Memorize: \(5! = 120\), \(4! = 24\), \(3! = 6\).

\({}^5P_3 = \dfrac{5!}{(5-3)!} = \dfrac{5!}{2!} = \dfrac{120}{2} = \mathbf{60}\)
Or use the slot method: 5 choices × 4 choices × 3 choices = 60. ✓
Option A (10) = \({}^5C_3\) — that's combinations (order doesn't matter). Wrong here because ABC ≠ CBA.
Option C (125) = \(5^3\) — that's WITH repetition allowed.

Step 1: Glue Alice+Bob into one "super-person" → 5 units to arrange.
Step 2: Arrangements of 5 units = \(5! = 120\)
Step 3: Inside the unit, Alice-Bob or Bob-Alice → \(\times 2! = \times 2\)
Total = \(120 \times 2 = \mathbf{240}\)
Option D (720) = \(6!\) = all arrangements with NO restriction. Divide by the constraint gives 240.

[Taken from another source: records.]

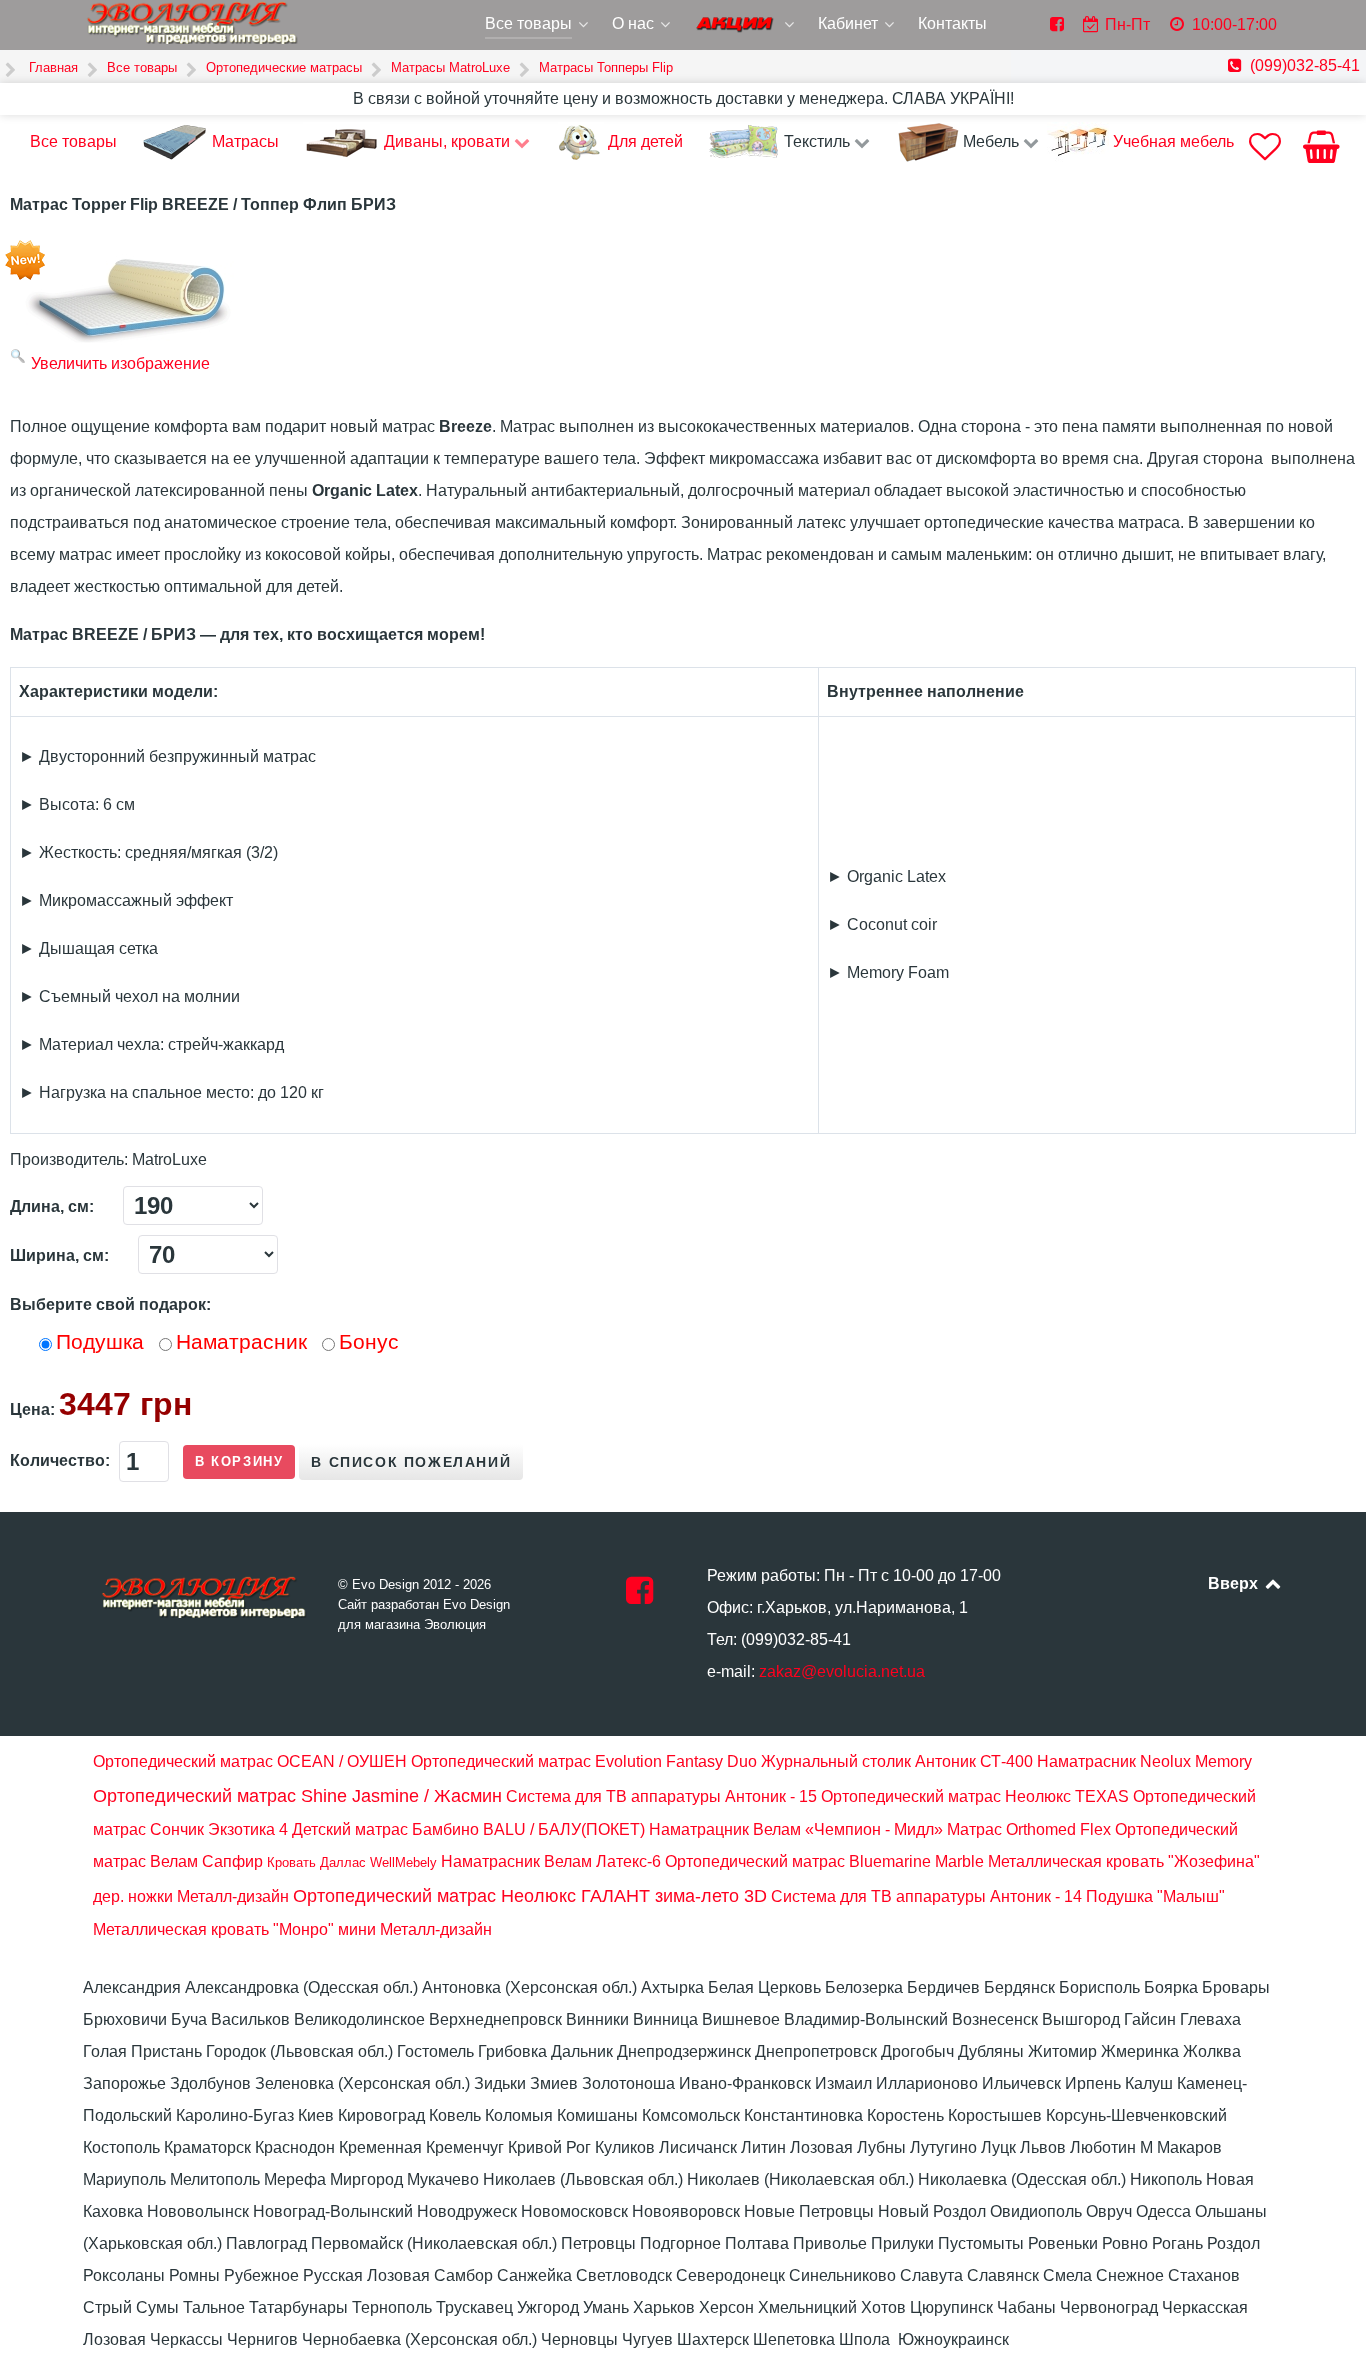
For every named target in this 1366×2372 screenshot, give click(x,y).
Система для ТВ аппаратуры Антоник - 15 (661, 1796)
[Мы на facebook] (639, 1596)
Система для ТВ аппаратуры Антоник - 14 (926, 1896)
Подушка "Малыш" (1155, 1896)
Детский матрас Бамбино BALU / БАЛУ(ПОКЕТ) (468, 1829)
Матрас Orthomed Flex (1029, 1829)
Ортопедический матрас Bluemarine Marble (824, 1861)
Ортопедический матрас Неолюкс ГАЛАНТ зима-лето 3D (530, 1896)
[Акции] (746, 26)
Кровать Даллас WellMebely (352, 1862)
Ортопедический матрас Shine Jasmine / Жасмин (297, 1796)
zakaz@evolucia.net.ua (842, 1671)
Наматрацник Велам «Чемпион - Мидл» (796, 1829)
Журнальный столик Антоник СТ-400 (897, 1761)
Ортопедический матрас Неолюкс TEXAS (975, 1796)
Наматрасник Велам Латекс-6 (551, 1861)
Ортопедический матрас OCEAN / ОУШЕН (250, 1761)
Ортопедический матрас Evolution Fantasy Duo (584, 1761)
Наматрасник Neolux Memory (1144, 1761)
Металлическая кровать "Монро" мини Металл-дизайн (292, 1929)
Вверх (1235, 1583)
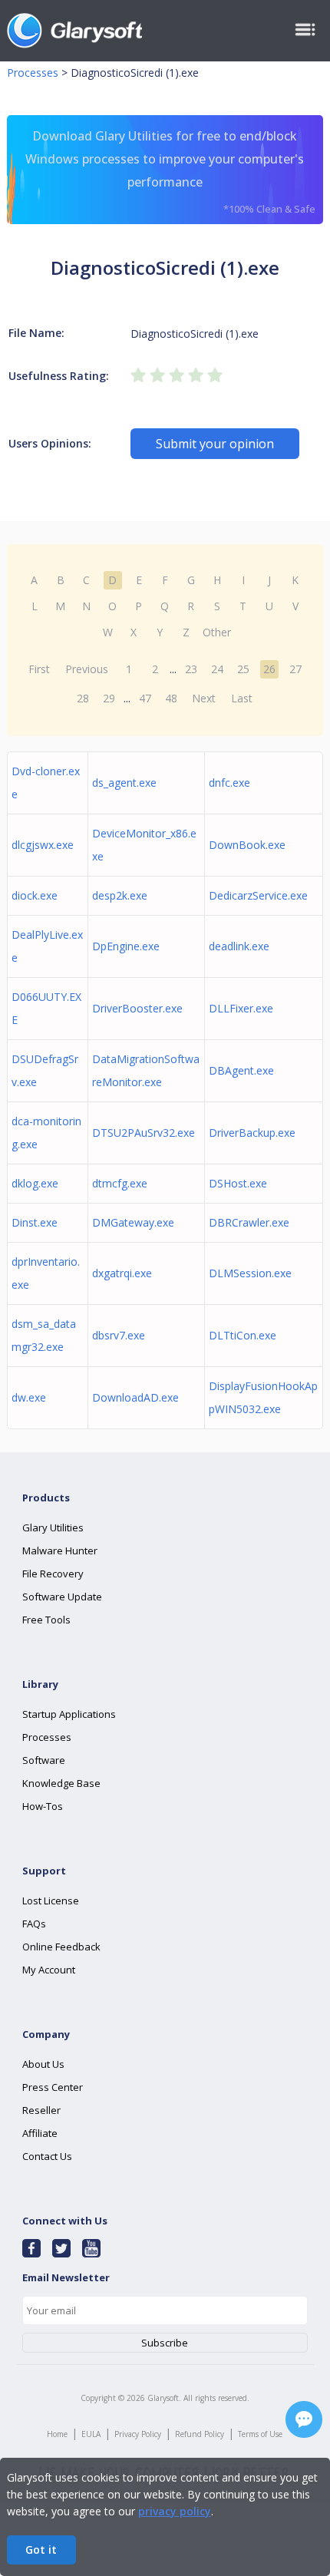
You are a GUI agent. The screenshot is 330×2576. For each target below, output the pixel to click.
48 (171, 698)
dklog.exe (35, 1183)
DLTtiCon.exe (242, 1335)
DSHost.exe (238, 1183)
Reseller (41, 2110)
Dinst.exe (35, 1222)
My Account (48, 1970)
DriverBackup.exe (252, 1132)
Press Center (52, 2087)
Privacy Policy (137, 2434)
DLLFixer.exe (241, 1008)
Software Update (62, 1596)
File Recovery (53, 1573)
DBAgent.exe (241, 1070)
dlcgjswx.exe (43, 844)
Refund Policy (199, 2434)
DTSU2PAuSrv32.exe (143, 1132)
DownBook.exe (247, 844)
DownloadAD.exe (135, 1397)
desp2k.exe (119, 895)
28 (83, 698)
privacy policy (174, 2511)
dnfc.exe (229, 782)
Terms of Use (260, 2434)
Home (57, 2434)
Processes (32, 72)
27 (295, 669)
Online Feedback (61, 1946)
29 (109, 698)
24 (217, 669)
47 (145, 698)
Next (204, 698)
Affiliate (40, 2133)
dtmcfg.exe (119, 1183)
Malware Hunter (59, 1550)
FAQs (34, 1923)
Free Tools (46, 1620)
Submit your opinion (215, 443)
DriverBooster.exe (137, 1008)
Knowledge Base (61, 1783)
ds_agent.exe (124, 782)
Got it (41, 2549)
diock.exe (35, 895)
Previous (86, 669)
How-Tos (42, 1806)
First (39, 669)
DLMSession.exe (250, 1273)
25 (243, 669)
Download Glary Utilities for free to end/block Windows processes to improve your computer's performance (170, 171)
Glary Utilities (53, 1527)
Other (217, 632)
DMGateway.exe (133, 1222)
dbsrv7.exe (118, 1335)
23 (191, 669)
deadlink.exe (239, 946)
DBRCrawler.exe (249, 1222)
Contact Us (47, 2156)
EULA (91, 2434)
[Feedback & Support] (303, 2419)
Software (43, 1760)
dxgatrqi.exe (122, 1273)
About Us (43, 2064)
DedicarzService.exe (258, 895)
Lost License (50, 1900)
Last (241, 698)
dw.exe (29, 1397)
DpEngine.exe (126, 946)
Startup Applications (69, 1714)
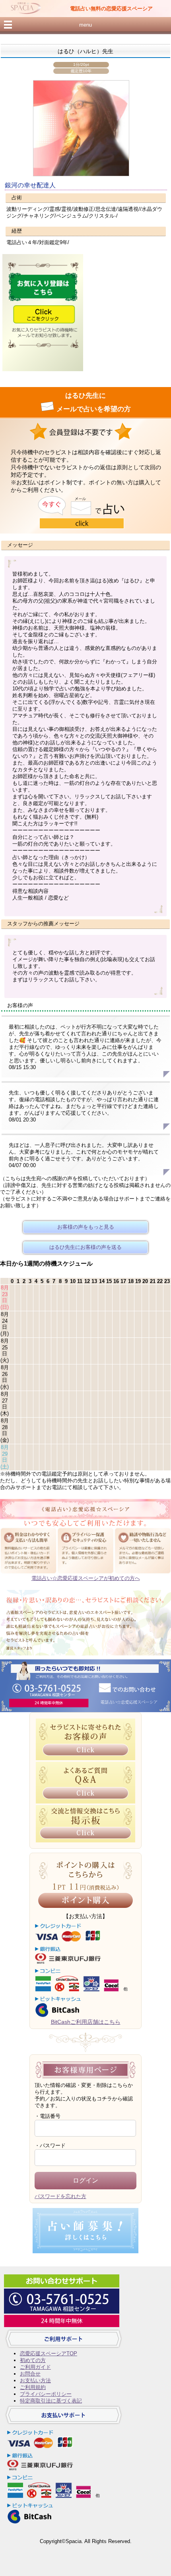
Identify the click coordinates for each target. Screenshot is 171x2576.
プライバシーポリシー (46, 2394)
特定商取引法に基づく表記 (51, 2401)
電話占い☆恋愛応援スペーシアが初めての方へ (85, 1578)
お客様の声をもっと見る (85, 1227)
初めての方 (33, 2360)
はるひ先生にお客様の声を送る (85, 1247)
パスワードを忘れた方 (60, 2196)
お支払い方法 (35, 2380)
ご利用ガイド (35, 2367)
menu (85, 25)
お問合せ (30, 2374)
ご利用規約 (33, 2387)
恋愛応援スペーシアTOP (48, 2353)
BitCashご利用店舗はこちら (85, 2022)
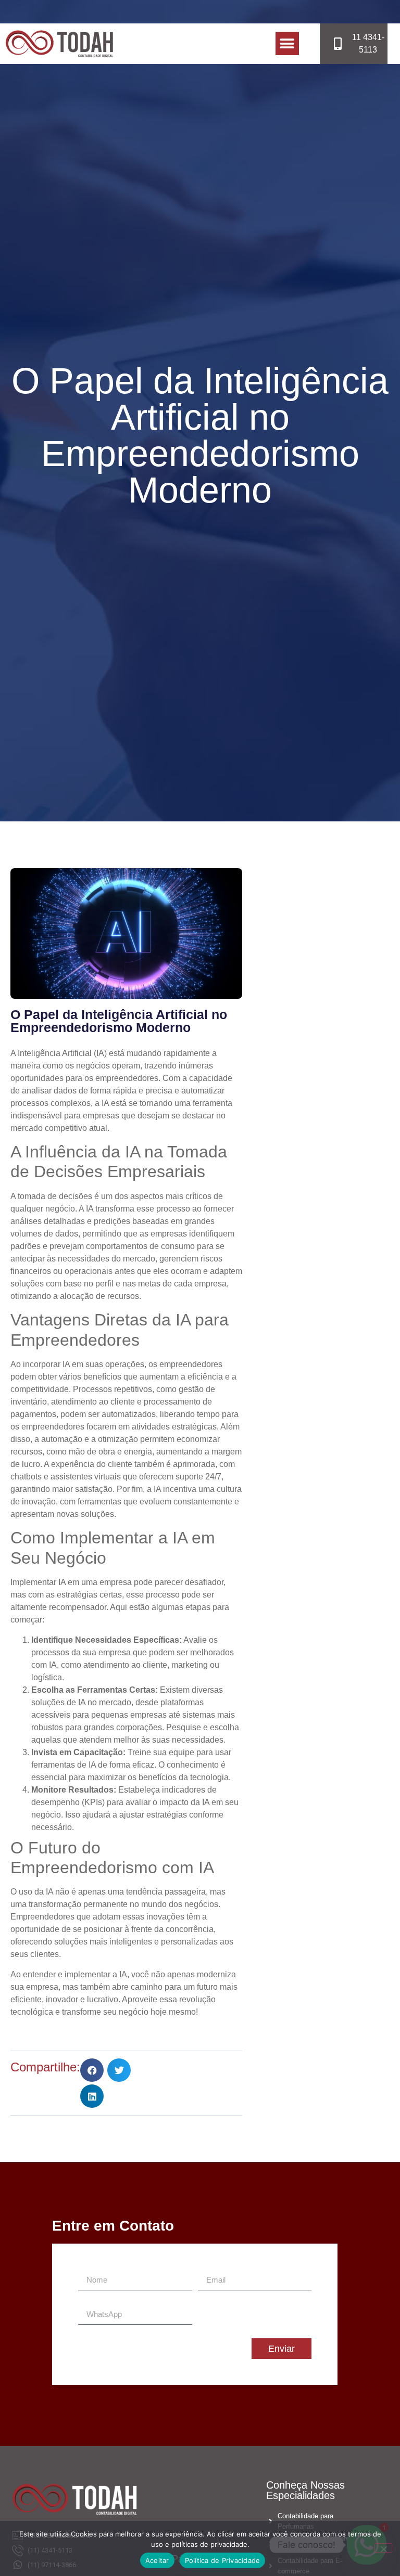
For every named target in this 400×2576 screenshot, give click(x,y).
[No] (383, 2548)
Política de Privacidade (222, 2560)
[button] (287, 43)
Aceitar (157, 2560)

\(\dbinom{8}{3} = \dfrac{8!}{3! \cdot 5!} = \dfrac{8 \times 7 \times 6}{3 \times 2 \times 1} = \dfrac{336}{6} = \mathbf{56}\)
Option C (336) = \({}^8P_3\) = permutation (treating order as important). But a committee {A,B,C} = {C,A,B}, so divide by \(3! = 6\).
Key: "Committee," "team," "group," "selection" → always Combination!

Total 5-card hands: \(\dbinom{52}{5}\)
Favorable: choose exactly 3 aces from 4 available: \(\dbinom{4}{3} = 4\) ways, AND choose 2 non-aces from remaining 48: \(\dbinom{48}{2} = 1128\) ways.
\(P = \dfrac{4 \times 1128}{\dbinom{52}{5}} = \dfrac{4512}{2598960} \approx 0.00174\)
Option C: only counts aces, forgets you must also choose the other 2 cards!
Option D uses permutation logic (ordered drawing), incorrect for card hands.

Roles (Permutation):
\({}^{10}P_3 = \dfrac{10!}{7!} = 10 \times 9 \times 8 = \mathbf{720}\)

Group of 3 (Combination):
\(\dbinom{10}{3} = \dfrac{10!}{3! \cdot 7!} = \dfrac{720}{6} = \mathbf{120}\)

Note: \({}^{10}P_3 \div 3! = {}^{10}C_3\) → \(720 \div 6 = 120\). ✓
The key insight: every combination corresponds to \(3! = 6\) permutations (6 ways to assign the 3 different roles).